The 12 Eleh LPs to date reveal no hard facts, but the letterpressed sleeves, almost invariably printed in metallic silver and black, contain a wealth of information, visual as well as sonic. The Op Art inspired designs of John Brien evoke the legendary Perspectives Musicales series released by EMI in the late 1960s and early 70s. Titles combine mystic abstraction, technological detail and devotional sentiment. And each offers come variation on Eleh’s only direct verbal message to listeners, such as: “Pure Tone. Pure Sound. Pure Volume. Pure analog. Dedicated to LaMonte Young”. Taken from its debut release Floating Frequencies / Intuitive Synthesis I (Important 2006), it shows that all the elements of Eleh’s sound and concept are present from the start. There’s the commitment to analogue sources and reproduction; the importance of high volume; the quest for sound unburdened by ego; the awareness of the minimalist electronic tradition (two more volumes are dedicated to Charlemagne Palestine and Pauline Oliveros) and the suggestion, contained in the Roman numeral ‘I’, that Eleh’s vision is openended.

The insistence on purity, however, feels at once over-ambitious and self-limiting [...]. Eleh is concerned more with density here than texture or subtlety. But such density cannot overcome the impression that these are little more than technical studies [...].

Simultaneously cerebral and visceral, Eleh returns to us, in Wozencraft’s estimation, “the pleasure of discovering something for oneself, of testing the parameters of one’s appreciation and going beyond the usual references”. Even so, it’s difficult to shake the feeling that Eleh has actually cut listeners off from the satisfaction of arriving at a personal interpretation by forcing them to navigate the narrow references printed on its limited-run vinyl releases; it’s as if Eleh were at times playing hide and seek with listeners, rather than allowing them to explore the music themselves. That is why Eleh’s Touch recordings feel like its most liberating, as they release Eleh from two tightly held constraints on its identity: the letterpress sleeve designs and the analogue-only policy.

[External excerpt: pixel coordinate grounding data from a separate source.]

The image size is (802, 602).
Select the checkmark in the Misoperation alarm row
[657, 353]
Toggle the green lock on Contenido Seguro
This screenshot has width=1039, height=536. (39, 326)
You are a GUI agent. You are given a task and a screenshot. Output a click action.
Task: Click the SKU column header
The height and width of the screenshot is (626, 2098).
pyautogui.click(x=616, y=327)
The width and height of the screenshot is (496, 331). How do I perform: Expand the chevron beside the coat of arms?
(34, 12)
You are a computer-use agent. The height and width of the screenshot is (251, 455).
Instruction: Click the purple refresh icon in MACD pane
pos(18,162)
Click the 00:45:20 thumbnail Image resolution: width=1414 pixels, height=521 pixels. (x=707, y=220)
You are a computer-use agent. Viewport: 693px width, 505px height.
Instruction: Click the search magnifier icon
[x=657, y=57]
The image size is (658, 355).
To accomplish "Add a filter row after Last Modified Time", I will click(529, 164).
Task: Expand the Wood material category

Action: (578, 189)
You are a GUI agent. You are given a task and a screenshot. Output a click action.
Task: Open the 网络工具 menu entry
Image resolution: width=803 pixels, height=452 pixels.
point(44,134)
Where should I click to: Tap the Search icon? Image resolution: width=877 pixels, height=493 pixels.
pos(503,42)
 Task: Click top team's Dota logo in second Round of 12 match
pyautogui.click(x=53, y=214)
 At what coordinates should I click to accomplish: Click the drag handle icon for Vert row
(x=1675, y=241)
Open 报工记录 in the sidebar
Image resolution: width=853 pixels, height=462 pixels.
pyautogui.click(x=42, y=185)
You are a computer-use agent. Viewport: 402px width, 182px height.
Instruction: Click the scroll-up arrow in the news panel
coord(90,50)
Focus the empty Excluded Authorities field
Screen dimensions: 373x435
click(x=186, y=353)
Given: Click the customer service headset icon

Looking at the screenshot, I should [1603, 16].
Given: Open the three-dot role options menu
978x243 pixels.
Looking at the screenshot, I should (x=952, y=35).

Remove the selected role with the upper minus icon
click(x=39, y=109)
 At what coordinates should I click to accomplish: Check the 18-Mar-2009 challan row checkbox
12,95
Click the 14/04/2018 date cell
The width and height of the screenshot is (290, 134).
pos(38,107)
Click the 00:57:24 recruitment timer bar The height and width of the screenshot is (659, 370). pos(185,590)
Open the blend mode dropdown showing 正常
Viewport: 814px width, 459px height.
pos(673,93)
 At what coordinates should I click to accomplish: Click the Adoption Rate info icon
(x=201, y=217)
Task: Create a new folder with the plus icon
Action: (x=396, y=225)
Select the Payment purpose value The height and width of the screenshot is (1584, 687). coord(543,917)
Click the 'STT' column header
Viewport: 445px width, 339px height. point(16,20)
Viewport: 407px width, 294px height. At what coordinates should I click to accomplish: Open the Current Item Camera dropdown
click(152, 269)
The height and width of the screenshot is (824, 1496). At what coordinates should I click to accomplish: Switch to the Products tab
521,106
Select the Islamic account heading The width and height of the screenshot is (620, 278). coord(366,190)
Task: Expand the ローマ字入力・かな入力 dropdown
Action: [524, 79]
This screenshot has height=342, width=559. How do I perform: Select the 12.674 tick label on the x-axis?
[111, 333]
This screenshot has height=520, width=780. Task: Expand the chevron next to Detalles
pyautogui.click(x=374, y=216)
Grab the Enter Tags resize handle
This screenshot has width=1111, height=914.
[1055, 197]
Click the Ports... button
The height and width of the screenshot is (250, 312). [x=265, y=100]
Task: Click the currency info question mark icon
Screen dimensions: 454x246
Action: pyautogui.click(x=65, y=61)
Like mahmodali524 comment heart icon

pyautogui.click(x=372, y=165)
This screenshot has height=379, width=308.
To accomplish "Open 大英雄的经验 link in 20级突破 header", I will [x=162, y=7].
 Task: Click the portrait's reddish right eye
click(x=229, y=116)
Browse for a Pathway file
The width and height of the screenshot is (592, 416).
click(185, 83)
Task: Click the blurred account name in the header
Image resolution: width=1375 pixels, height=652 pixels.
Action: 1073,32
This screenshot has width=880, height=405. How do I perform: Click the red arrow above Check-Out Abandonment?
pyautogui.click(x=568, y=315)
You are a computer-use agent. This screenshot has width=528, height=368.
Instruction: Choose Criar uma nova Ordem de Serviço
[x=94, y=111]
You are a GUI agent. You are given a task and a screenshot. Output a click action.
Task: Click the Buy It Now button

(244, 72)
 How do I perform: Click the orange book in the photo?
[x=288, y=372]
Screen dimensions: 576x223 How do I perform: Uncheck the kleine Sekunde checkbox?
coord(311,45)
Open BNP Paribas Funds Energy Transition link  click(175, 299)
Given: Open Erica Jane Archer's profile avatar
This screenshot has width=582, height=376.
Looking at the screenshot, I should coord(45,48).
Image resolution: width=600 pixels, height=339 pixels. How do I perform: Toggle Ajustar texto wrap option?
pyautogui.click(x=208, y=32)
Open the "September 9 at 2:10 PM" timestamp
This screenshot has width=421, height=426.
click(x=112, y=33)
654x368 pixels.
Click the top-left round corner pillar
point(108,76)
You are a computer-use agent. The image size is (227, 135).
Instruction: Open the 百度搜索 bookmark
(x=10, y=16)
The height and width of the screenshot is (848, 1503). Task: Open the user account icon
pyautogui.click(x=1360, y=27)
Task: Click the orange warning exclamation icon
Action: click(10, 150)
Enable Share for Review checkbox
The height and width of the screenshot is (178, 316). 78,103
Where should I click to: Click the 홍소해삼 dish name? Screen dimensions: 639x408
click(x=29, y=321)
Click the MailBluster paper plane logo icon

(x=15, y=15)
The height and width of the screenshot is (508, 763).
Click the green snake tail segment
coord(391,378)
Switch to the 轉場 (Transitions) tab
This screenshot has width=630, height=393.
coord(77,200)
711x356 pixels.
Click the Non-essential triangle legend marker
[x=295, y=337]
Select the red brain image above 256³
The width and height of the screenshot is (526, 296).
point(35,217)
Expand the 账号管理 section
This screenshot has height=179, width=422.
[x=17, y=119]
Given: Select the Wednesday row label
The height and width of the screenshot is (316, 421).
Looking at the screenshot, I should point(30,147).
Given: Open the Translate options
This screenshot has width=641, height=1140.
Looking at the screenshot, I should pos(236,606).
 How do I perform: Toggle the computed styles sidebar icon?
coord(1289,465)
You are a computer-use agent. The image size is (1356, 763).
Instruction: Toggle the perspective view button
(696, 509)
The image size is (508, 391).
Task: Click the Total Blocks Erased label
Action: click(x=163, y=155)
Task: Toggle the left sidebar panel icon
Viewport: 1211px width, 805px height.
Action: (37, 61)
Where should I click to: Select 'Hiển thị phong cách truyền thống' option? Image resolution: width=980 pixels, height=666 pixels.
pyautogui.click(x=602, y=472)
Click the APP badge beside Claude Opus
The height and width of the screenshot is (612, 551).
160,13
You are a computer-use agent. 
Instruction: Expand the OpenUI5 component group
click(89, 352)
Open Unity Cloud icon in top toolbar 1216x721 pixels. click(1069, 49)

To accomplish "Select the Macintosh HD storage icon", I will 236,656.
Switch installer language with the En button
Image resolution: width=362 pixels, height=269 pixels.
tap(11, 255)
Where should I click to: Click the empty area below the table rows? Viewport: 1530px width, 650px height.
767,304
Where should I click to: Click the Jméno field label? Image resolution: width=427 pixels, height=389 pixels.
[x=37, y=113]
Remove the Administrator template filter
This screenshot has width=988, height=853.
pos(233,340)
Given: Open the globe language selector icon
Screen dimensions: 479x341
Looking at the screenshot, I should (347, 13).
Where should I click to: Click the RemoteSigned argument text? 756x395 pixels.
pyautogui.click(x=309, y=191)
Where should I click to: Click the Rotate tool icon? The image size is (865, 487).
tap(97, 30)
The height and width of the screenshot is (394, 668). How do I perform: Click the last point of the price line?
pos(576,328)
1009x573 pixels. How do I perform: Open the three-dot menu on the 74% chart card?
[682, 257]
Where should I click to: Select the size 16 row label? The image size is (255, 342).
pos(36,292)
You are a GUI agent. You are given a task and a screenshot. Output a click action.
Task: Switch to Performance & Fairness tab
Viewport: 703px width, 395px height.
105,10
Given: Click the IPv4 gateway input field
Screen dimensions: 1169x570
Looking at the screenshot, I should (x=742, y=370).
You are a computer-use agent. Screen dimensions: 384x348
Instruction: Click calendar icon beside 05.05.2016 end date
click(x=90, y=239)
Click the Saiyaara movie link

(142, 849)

The Location Momentum CD presents the clearest, most unified view yet of Eleh’s vision. The more diverse tonal and timbral range, sculptural form and untamed energy found on Eleh’s most satisfying releases are all present and thoroughly synthesised into an immersive, mesmeric whole. Aided by the uninterrupted flow that the digital medium allows, and unburdened by any attachment to a medium or method of production, our idea of Eleh is allowed to expand. Now that Eleh has stopped being so elusive, it is again becoming mysterious.